This year, the U.S. Food and Drug Administration eased the decades-long blood ban on donations from gay and bisexual men that had stood since the height of the HIV epidemic in the ‘80s. The new law bars only active homosexual men, which is to say men who have had sex with another man in the last year. In changing the policy for the slightly better, the FDA alluded to a major issue without actually confronting it: When it comes to minimizing the risk of HIV transmission, it’s not straight or gay that matters, but safe and unsafe.
What it should come down to is a question of safe or unsafe. Some countries have switched their policy to screen for risky behavior, regardless of sexual preference. Italy’s done it, and the research shows that it hasn’t had a significant impact on the country’s HIV epidemic. What’s stopping us from doing the same?
According to Sarah Schlesinger, a leading researcher on HIV vaccines at Rockefeller University, it’s important to put this query in historical context. “In the LGBTQ community there is a long history of stigmatization — inappropriately — for all kinds of things, and this can’t help but resonate in that way,” she told INVERSE. “In the blood banking community, there is a memory of not being rapid enough to respond or worried enough about the risks of transmitting viruses — unknown viruses — via blood transfusion therapy. And so those histories inform both positions strongly.”

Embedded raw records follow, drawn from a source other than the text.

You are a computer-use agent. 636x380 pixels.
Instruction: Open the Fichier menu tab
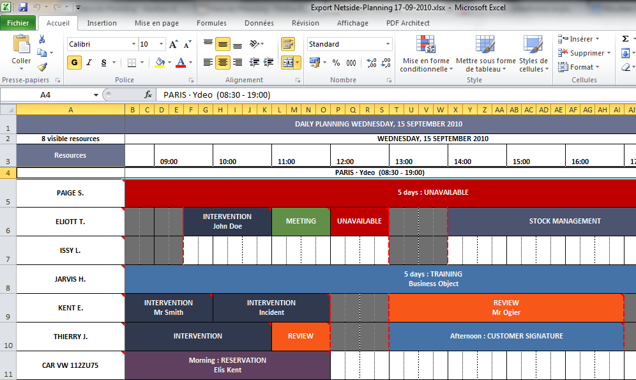[18, 23]
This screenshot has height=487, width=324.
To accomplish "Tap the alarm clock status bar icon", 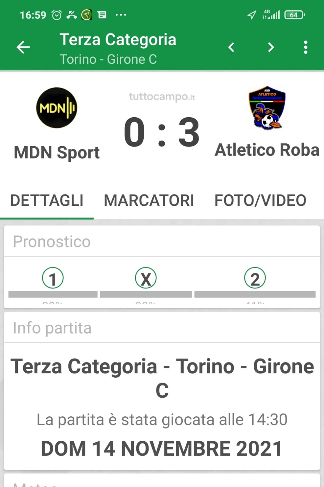I will 57,15.
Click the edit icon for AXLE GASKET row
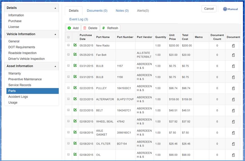245x161 pixels. (75, 132)
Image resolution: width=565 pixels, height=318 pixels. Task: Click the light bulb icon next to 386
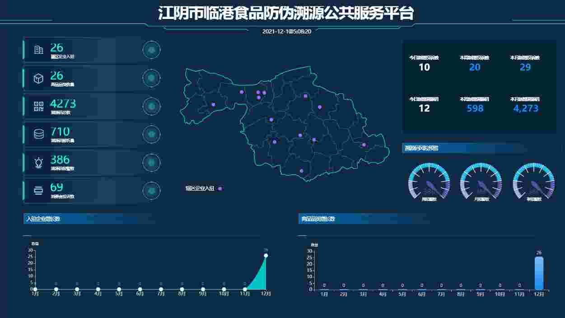tap(39, 163)

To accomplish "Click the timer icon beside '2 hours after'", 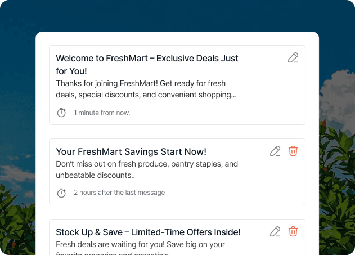I will (x=61, y=193).
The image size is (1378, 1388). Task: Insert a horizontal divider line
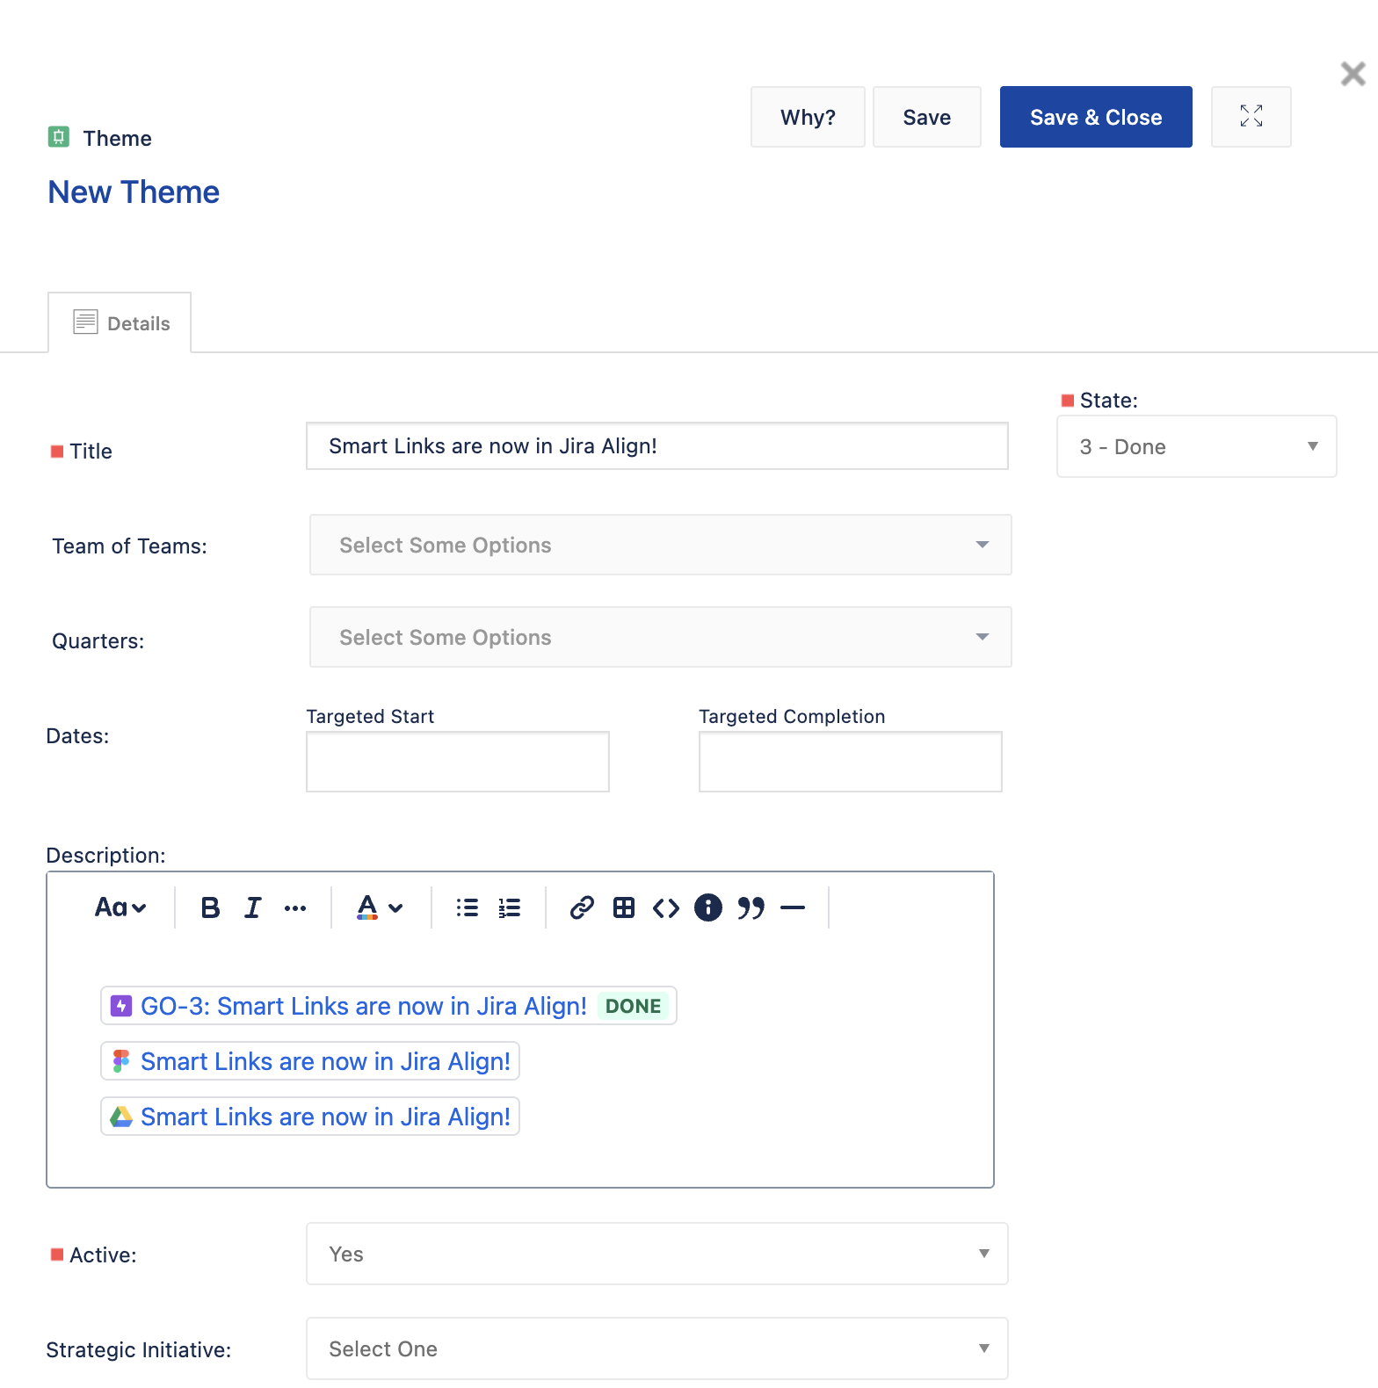[x=793, y=907]
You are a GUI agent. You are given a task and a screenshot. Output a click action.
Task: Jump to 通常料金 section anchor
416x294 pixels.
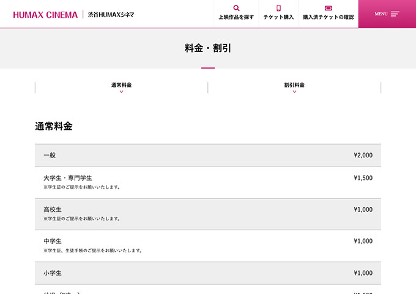coord(121,88)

The history of HIV transmission through blood donation is, to put it bluntly, devastating. When HIV was first reported in the U.S. in 1981, health officials simply didn’t know enough about the virus to deal with it. Blood banks didn’t begin screening the blood supply until 1985. Thousands of people were infected after receiving transfusions, and many of them died. There is a justifiable legacy of fear, and this legacy is not just because of HIV: Blood-borne, sexually transmitted viruses — such as hepatitis B and C, human herpes virus 8, human papilloma virus — can be spread rapidly through banks.
The current blood donation policy of banning men who have had sex with another man within a year doesn’t — or shouldn’t — put any fears to rest. It not only perpetuates the false notion that gay men are the only carriers of HIV, but it also fails to minimize the risk of transmission. Any person, regardless of sexual preference, can be a potential carrier of HIV if they’re not practicing safe sex. “If you have someone with a thousand lifetime sexual contacts, no matter what gender they are, it matters a lot,” Schlesinger says.
The policy also excludes a huge proportion of gay men that are perfectly healthy donors. While it’s true that men who have sex with men are the largest HIV-carrying demographic, those infected with the virus make up a very small proportion of the overall gay male population. According to a study by the Williams Institute at the UCLA School of Law, fully lifting the ban on men who have sex with men could increase the US blood supply by 2 to 4 percent, which, the researchers estimate, could save the lives of over a million Americans.
Science isn’t homophobic. It can’t be. What the science says is that potential donors need to be screened on the basis of their sexual behavior, not their sexual preference. How many partners have you had? Do you practice safe sex? Whether a donor is gay, straight, or gender-fluid, these are the questions blood banks need to be asking. The government’s current policy doesn’t force us to ask the right questions about our sexual behaviors, even though science tells us they’re the most obvious questions to ask.
In addition to Italy, an increasing number of countries are lifting the ban on gay blood donation, including Chile, Spain, Mexico, Poland, Portugal, South Africa, and, interestingly, the notoriously gay-hating Russia. To be fair, the FDA has addressed the reasons it hasn’t switched to an individualized risk assessment policy, citing resource constraints and referencing the fact that HIV infection is higher in men who have multiple gay partners compared to men with multiple opposite-sex partners. But, again, that’s comparing apples to gay apples, not to the apples most likely to be carrying disease.
And there’s still the stigma. Is it less important than the health of blood receivers? Yes, but that doesn’t make it acceptable.
“It’s not clear to me that there’s been any demonstration that deprivation of social equity is yielding a safer blood supply,” says Schlesinger. “I think we should strive to have both.”